___ Input data ___
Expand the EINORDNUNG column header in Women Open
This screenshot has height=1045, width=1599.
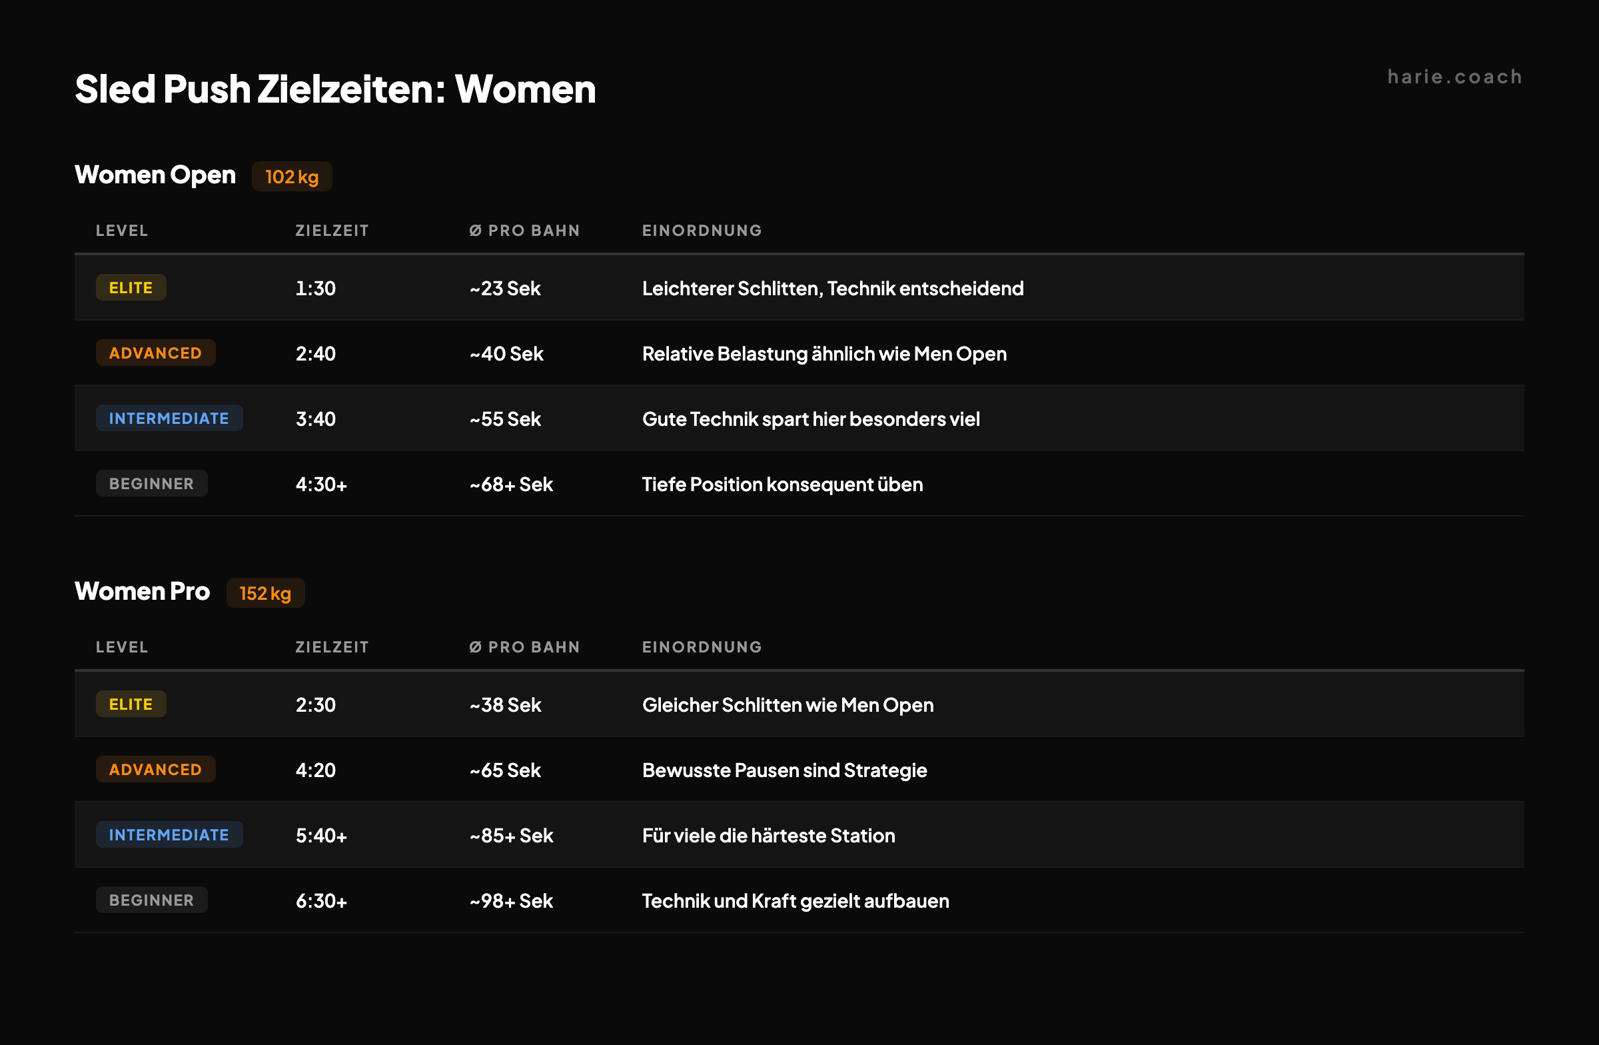[701, 230]
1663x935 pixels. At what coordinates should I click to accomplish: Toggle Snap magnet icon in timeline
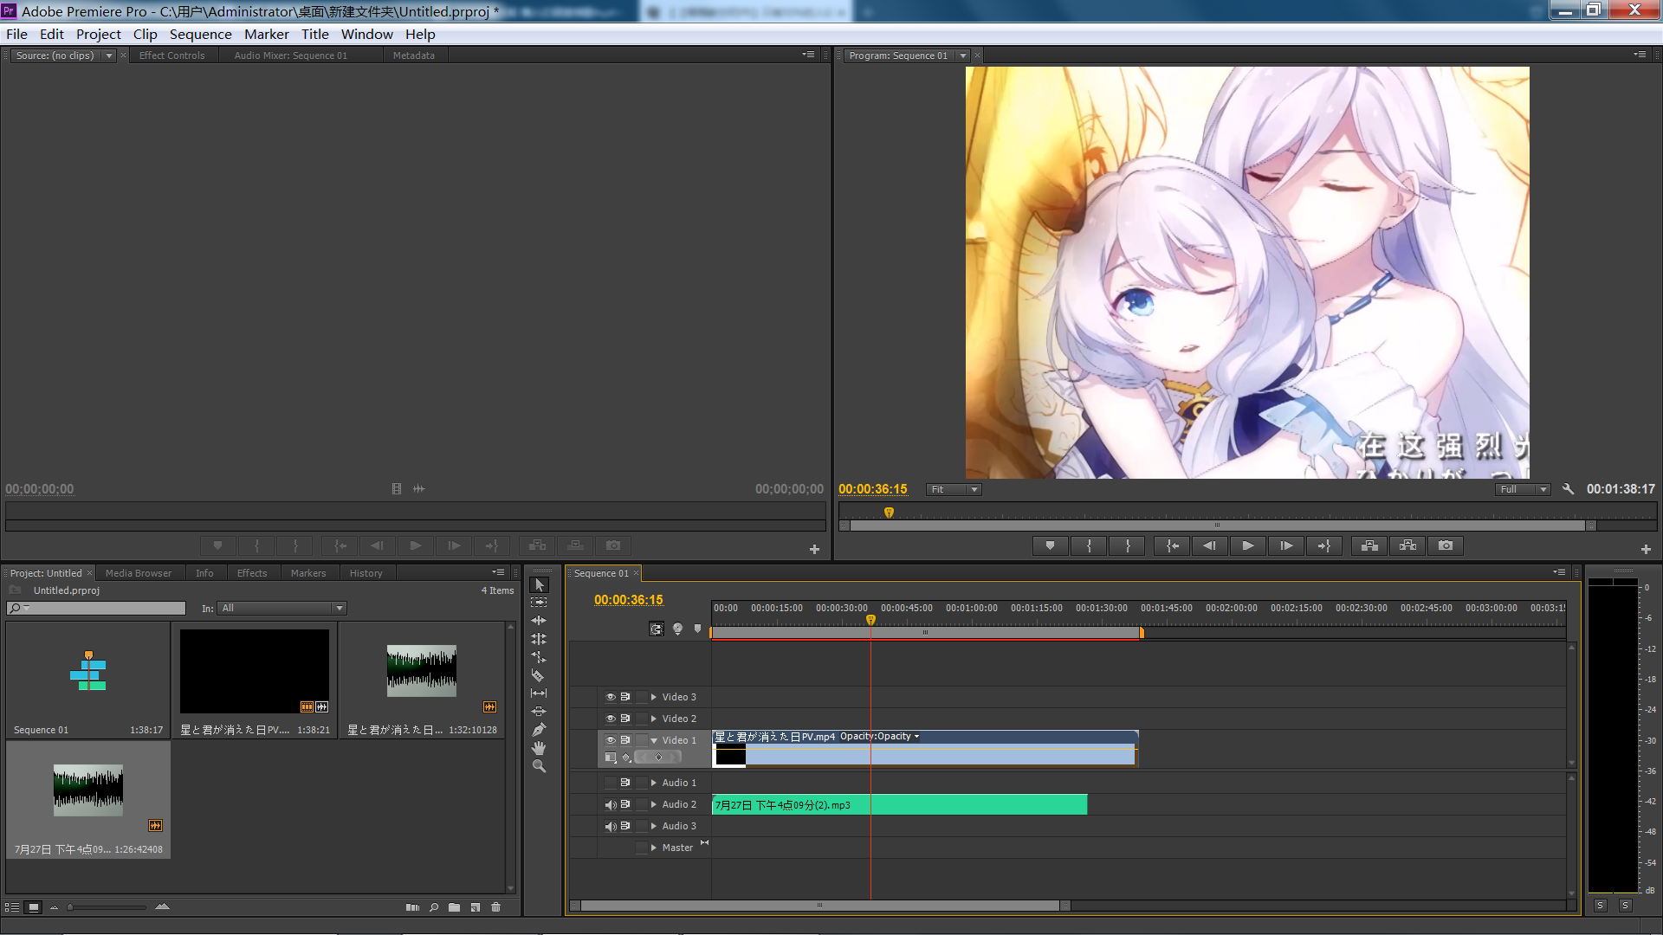pyautogui.click(x=657, y=629)
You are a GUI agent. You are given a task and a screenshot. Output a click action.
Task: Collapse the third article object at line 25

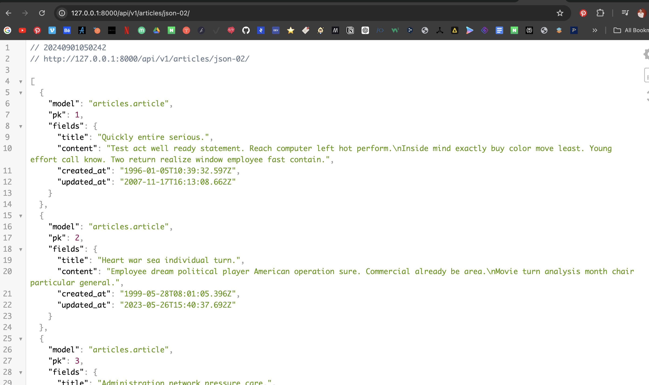coord(21,339)
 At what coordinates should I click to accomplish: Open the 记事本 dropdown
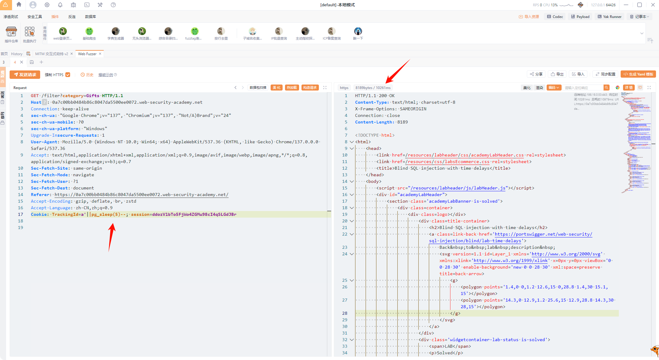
___
Problem requirements
Only the lines from the one containing "1663x935 pixels. At" through the last line of the records above should be repeated, exactly and without pictures.

Result
1663x935 pixels. At what coordinates should I click to accomplish: Toggle Snap magnet icon in timeline
pyautogui.click(x=657, y=629)
You are a GUI agent. You are given a task and a screenshot. Output a click action.
Task: Collapse the third article object at line 25

coord(21,339)
 At what coordinates should I click to accomplish: Open the 记事本 dropdown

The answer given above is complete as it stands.